Dr. Bayan Nuwayhed al Hout -- author of "Sabra and Shatila: September 1982" told this observer: "I'm positive that dozens of people were buried there with the help of bulldozers. The bulldozers were used to get rid of the dead bodies."
Author Al Hout is referring to the fact that Israel supplied bulldozers, paid for by my American taxpayers, to their allies, the right wing Christian militia that committed the slaughter with Israeli facilitation. On Saturday morning, September 18, 1982 Israeli Mossad agents inside the camp actually were observed driving three of the bulldozers in a frantic attempt to assist the Lebanese Forces militia (now headed by March 14 key figure Samir Geagea) in covering up evidence of the crime before the exported international media arrived on the scene.
The late American journalist, Janet Lee Stevens, documented that during Sept. 18 and 19th, most of the massacre victims killed during this period were slaughtered inside the joint Israeli-Lebanese Forces “interrogation center.”
Janet testified that these killed were put in flatbed trucks and taken to the Golf Course, just 300 yards away, where waiting Israeli bulldozers dug pits. Other trucks drove in the direction of East Beirut.
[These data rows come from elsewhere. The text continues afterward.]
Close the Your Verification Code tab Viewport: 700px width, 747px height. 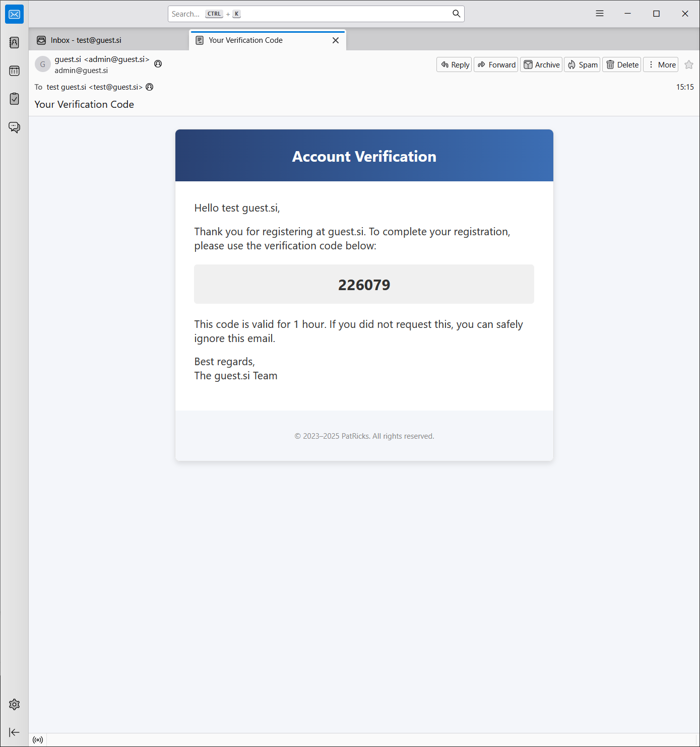335,40
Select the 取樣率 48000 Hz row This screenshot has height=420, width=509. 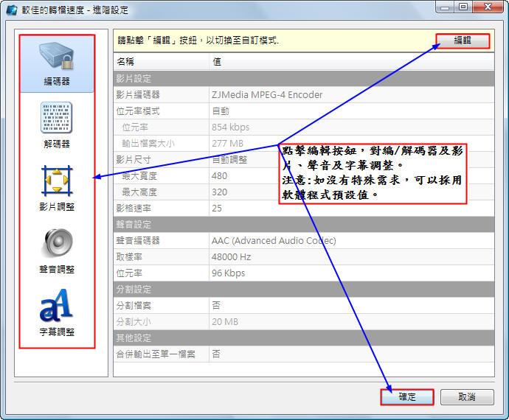pos(231,256)
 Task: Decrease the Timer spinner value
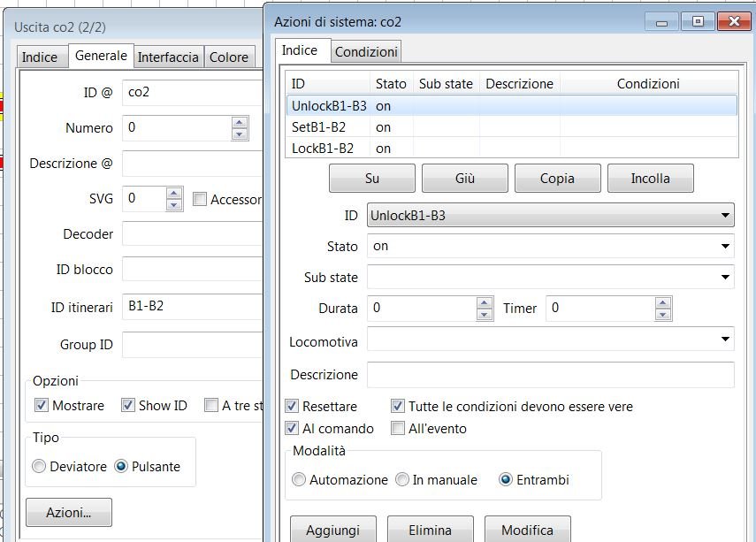(x=663, y=314)
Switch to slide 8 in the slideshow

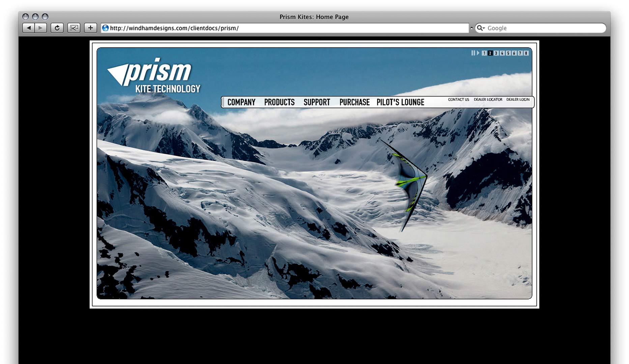(x=526, y=53)
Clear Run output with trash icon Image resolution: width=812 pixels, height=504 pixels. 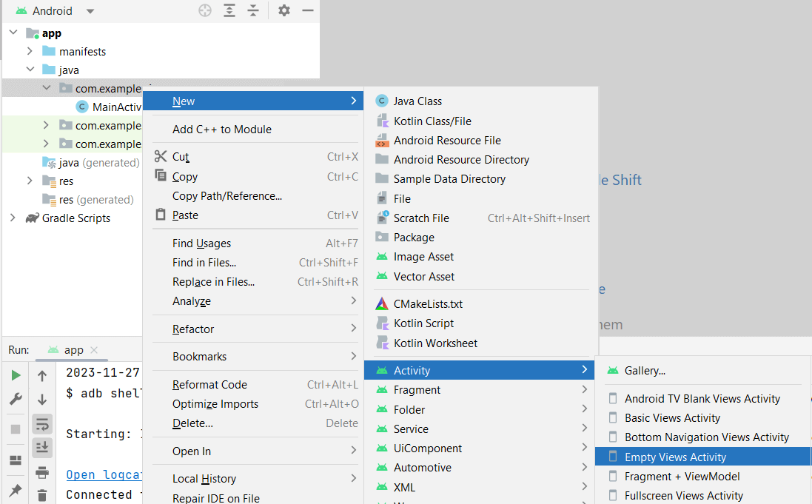pyautogui.click(x=42, y=495)
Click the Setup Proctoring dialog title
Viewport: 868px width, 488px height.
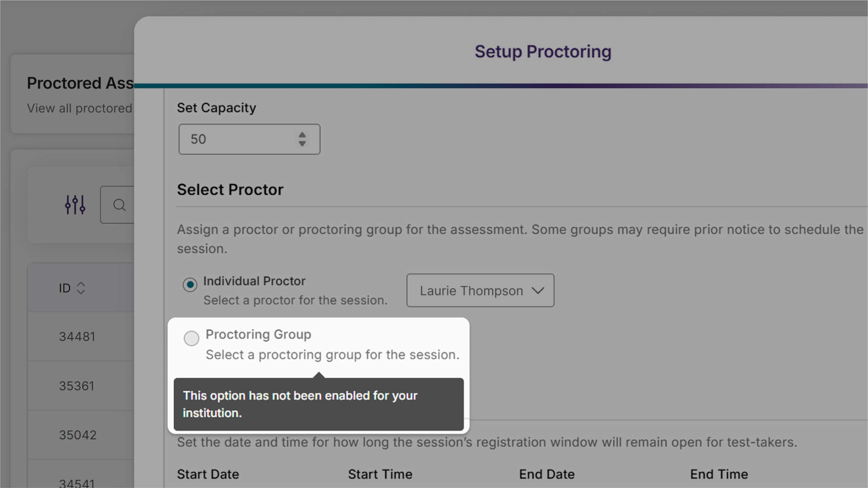coord(543,51)
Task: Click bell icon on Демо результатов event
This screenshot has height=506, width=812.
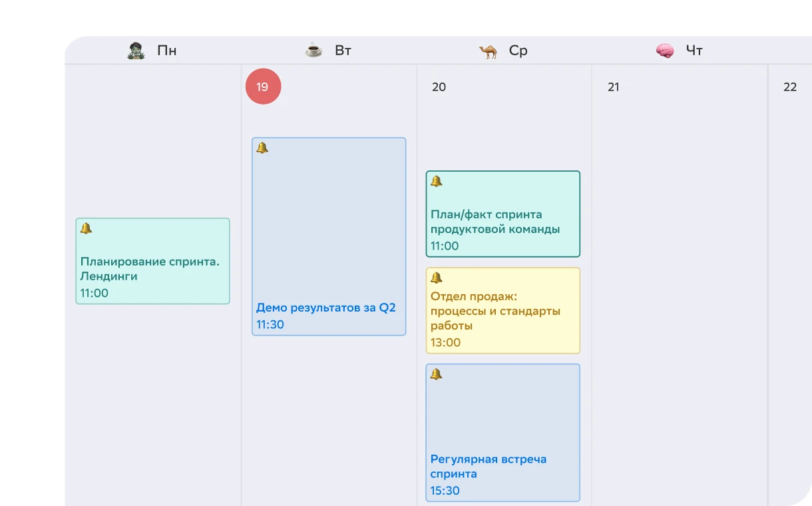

At the time of her death, seven months later, Janet was preparing her report for publication.
This observer packed Janet’s belongings and after some wrangling with the US Embassy staff who had arrived on the plane President Ronald Reagan sent to return Janet and the other Americans remains to the US, her two cardboard boxes of papers and research notes were onboard.
Unfortunately, but understandably, a family member, who I was advised did not understand Janet’s work in Lebanon, discarded her papers, following Janet’s funeral in Atlanta Georgia and before they could be collected by the University of Pennsylvania for analysis and preservation.
So we are deprived of most of Janet’s data on the missing Palestinians which confirmed the fate of several hundred who disappeared during the massacre. Fortunately, in February of 1983 Janet had forwarded some of her conclusions to friends and for publication.
What needs to be done to locate the missing Palestinians and Lebanese?
A serious and sustained effort to locate the disappeared Palestinians and Lebanese and bring some degree of solace and closure to their families should be undertaken without further delay.
These Palestinian and Lebanese families have no idea if their loved ones are dead or alive. Obviously they are unable to organize a dignified burial or even properly grieve. Families of the disappeared suffer from a series of legal, financial, and administrative problems that result from not knowing what became of their missing loved ones.
A recent Amnesty International study of Lebanon’s problems on this urgent subject included the experience of Wadad Halawani, the founder of the Committee of the families of the Kidnapped and missing in Lebanon. Wadad described her life after her husband was taken away from their home in Beirut in September 1982, apparently by agents of Lebanese military Intelligence, the Duexsieme Bureau (also controlled by right wing militia leaders). Wadad was forced to raise her two young children, aged six and three alone following his disappearance, and she described how she “lost her balance in life.” She did not know “how to protect the children from the rockets” and was “lost for answers to their endless questions” about their father for which she had no replies.
From knowing many families of missing husbands, Wadad outlined the problems faced by them, personal, social, legal, administrative, and economic.
On the personal and social level, she explained that a Palestinian or any woman in Lebanon, whose husband is missing is neither a married woman nor single, divorced or a widow, and for all that time she will have faced serious problems and obstacles linked to the low status of women.
On the legal and administrative level, she explained that “a woman cannot spend her husband’s money nor dispose of his property, such as selling his car, as she does not have power of attorney allowing her to do so. Nor can she get a passport for herself, nor for her children if they are under 18 as the guardian required the father even though the mother is raising the children. On the economic level, Wadad told Amnesty International that most of the missing people are from poor families, so the loss of the breadwinner has had devastating impact. In many cases, the families have been unable to cover basic daily needs, including food, clothing, housing, medical care and the costs of education.
The families of missing and disappeared Palestinians and other persons have the right, under international law, to the truth which means a full and complete disclosure about events that transpired during the disappearance of their loved ones.
In March 2010, the UN High Commissioner for Human Rights reported that this includes the right to know the exact fate and whereabouts of each victim.
International law and human rights standards also require each party to an armed conflict must take all feasible measures to try and account for people reported missing as a result of the conflict, and release all relevant information concerning their fate or whereabouts.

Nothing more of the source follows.